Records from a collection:
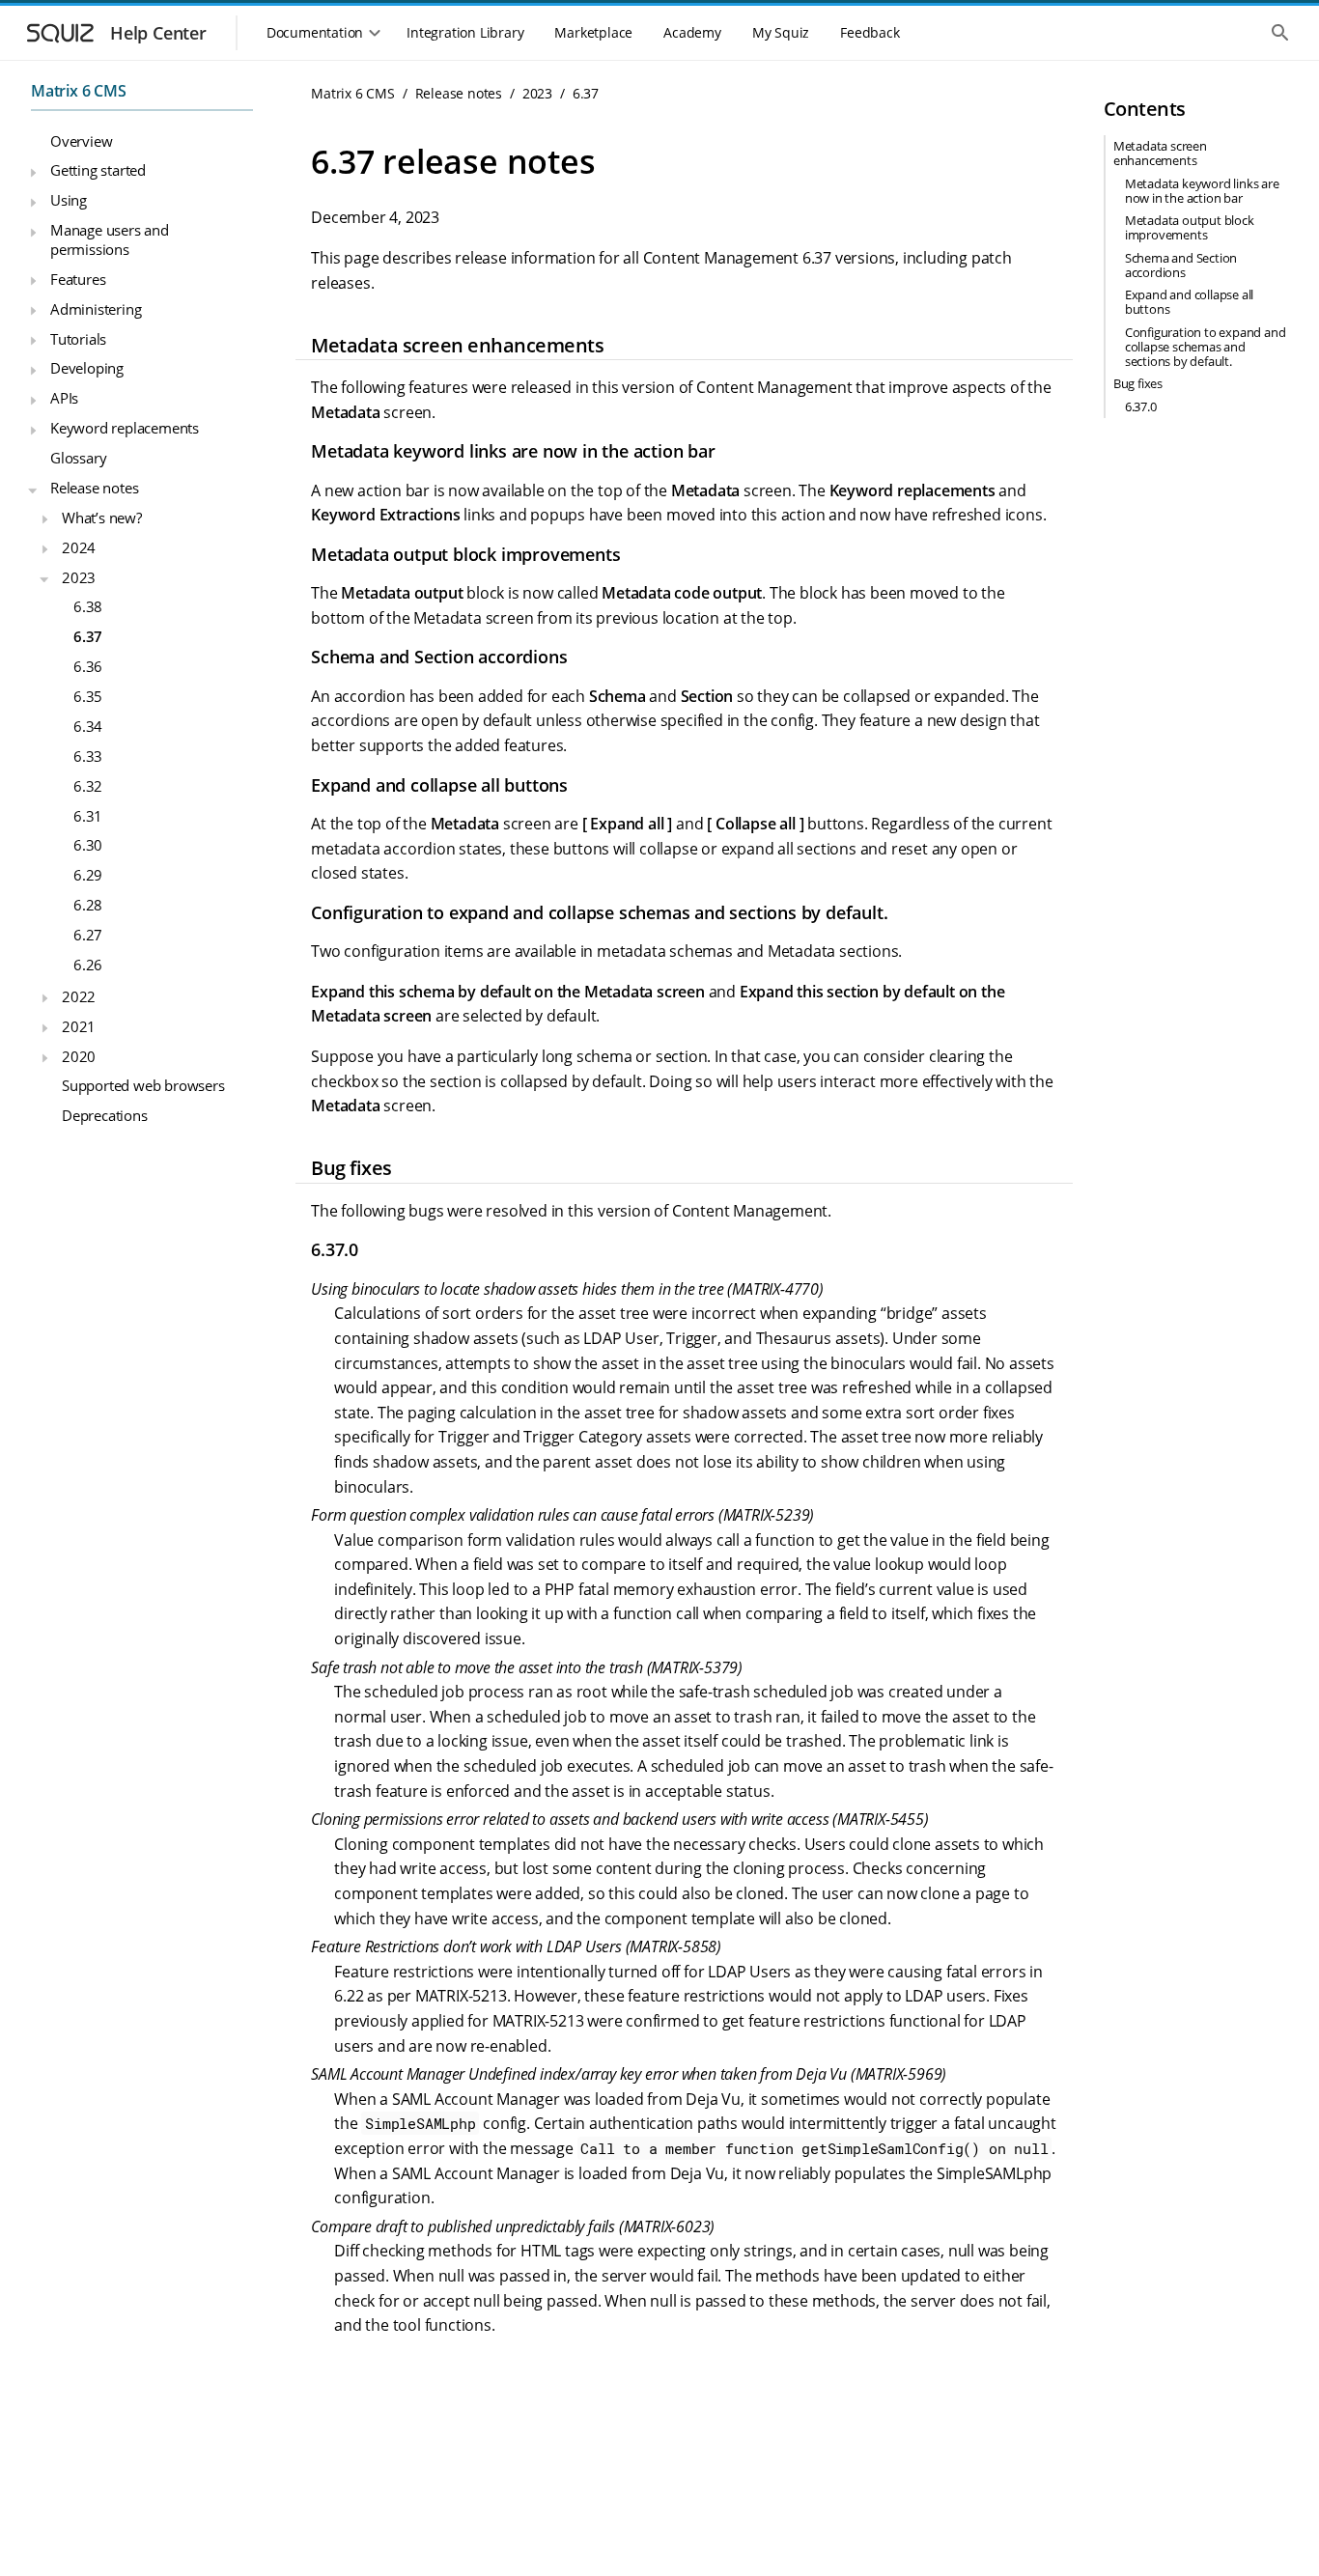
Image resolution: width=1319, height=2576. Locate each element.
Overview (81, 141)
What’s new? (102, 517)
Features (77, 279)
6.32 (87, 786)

Exercise instructions: Return all the records exactly. Skip the pictures.

Result for this task:
Image resolution: width=1319, height=2576. Locate each element.
Overview (81, 141)
What’s new? (102, 517)
Features (77, 279)
6.32 (87, 786)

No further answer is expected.